Unfortunately, deficits in communication and care coordination can lead to a patient simply feeling unheard. Patient perceptions, like those of Mr. Sanders', can lead to risky behaviors such as choosing to modify doses or stop taking medications on their own.
"…You know, I'm talking all of these [medications] and nobody has ever really talked about the interaction of these things…I'm in four or five specialty clinics - and every physician I would ask, 'Is there any possibility?' They'd say, 'Well, yeah, perhaps.' They never would investigate it…If it didn't sharply fall into their purview they just, 'Well, yeah, it could be…' They would go back to their particular focus. Very frustrating…"
Over time, Mr. Sanders was able to convince his cardiologist that he should be able to try to taper off of his blood pressure medications. A cardiology clinical pharmacist was brought in to help him come off his blood pressure medication.

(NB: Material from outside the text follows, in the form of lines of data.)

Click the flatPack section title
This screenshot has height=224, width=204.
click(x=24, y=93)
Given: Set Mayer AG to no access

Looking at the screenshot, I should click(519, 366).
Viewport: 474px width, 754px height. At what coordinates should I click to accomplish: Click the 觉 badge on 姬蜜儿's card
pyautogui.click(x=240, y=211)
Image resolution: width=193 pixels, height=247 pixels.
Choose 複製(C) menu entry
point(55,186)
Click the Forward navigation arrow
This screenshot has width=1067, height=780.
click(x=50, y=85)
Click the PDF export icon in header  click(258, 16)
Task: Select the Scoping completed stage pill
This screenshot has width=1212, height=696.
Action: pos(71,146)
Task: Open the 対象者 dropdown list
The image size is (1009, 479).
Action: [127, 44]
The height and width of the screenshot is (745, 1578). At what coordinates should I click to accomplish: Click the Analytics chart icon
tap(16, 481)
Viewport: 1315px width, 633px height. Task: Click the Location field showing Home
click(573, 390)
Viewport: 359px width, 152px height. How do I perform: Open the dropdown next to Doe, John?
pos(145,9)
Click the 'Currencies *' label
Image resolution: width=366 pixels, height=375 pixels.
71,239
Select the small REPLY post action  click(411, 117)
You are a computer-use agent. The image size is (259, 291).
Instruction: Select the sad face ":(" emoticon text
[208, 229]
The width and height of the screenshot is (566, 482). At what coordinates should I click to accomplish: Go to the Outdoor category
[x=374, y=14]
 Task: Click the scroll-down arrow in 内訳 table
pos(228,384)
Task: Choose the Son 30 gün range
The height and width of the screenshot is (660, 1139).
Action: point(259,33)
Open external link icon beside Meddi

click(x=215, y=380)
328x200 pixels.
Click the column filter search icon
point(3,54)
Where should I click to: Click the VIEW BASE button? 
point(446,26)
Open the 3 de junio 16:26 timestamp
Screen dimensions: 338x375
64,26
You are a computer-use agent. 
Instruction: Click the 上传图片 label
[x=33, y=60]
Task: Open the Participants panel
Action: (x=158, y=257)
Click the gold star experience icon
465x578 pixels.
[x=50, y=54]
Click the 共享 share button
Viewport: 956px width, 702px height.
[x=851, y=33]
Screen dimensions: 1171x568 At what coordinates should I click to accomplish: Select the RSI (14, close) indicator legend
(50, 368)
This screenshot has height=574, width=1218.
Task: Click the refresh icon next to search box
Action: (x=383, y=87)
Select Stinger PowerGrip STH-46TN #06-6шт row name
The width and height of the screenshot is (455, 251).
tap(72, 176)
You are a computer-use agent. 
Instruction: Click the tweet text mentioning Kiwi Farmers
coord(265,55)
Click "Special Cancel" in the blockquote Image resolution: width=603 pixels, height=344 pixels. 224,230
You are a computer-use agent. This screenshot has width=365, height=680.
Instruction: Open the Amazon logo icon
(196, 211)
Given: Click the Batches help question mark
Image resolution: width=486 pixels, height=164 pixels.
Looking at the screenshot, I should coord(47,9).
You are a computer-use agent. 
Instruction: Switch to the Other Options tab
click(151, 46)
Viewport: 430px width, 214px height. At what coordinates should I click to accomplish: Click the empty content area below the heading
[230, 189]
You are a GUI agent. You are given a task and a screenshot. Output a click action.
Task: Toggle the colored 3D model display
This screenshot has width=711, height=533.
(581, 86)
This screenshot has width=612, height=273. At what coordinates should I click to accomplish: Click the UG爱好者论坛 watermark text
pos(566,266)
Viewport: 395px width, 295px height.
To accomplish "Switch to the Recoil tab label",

"Almost overnight…I got more energy…It was wonderful. The average blood pressure read for me now is [in] a healthy range. So, it's a miracle. Well, why is it a miracle? Because I demanded that the doctors just use intuition, and I'd be at a loss to say they have no common sense, but damn, use common sense. Drives me crazy."
"I think that back in October when his blood pressure had already been running low for probably many months, I think it would have been smoother if I had reached out to cardiology then, just to put it on their radar that this was a concern of his. That may have helped with the conversation… It's always a difficult balance…working with a sub-specialist because I don't want to undermine a sub-specialist in conversations with the patient and sort of have the patient lose confidence in any of his care team."
"I remember at a follow up visit that we had that he expressed frustration, not just with cardiology but I think with medicine in general, that providers would look at his medication list and think about the disease process and try to match the medications, but not look at him as an individual."
"…If we followed all of the guidelines for all of the diseases processes for every patient, it would basically be unsustainable, unmanageable because of the potential for drug to drug interaction, side effects, all of that kind of thing. …When you put it in terms of a person, it can be really hard to sort out what's going to work and not work for this person. And where am I going to let go of the guideline and bring in the patient's preferences and goals and all of that."
In this case, Mr. Sanders' self-advocacy led to a successful deprescribing effort. Although he was somewhat anxious during the process of decreasing his antihypertensive medication, his blood pressure now remains in an appropriate range, and he reports an improvement in his energy level.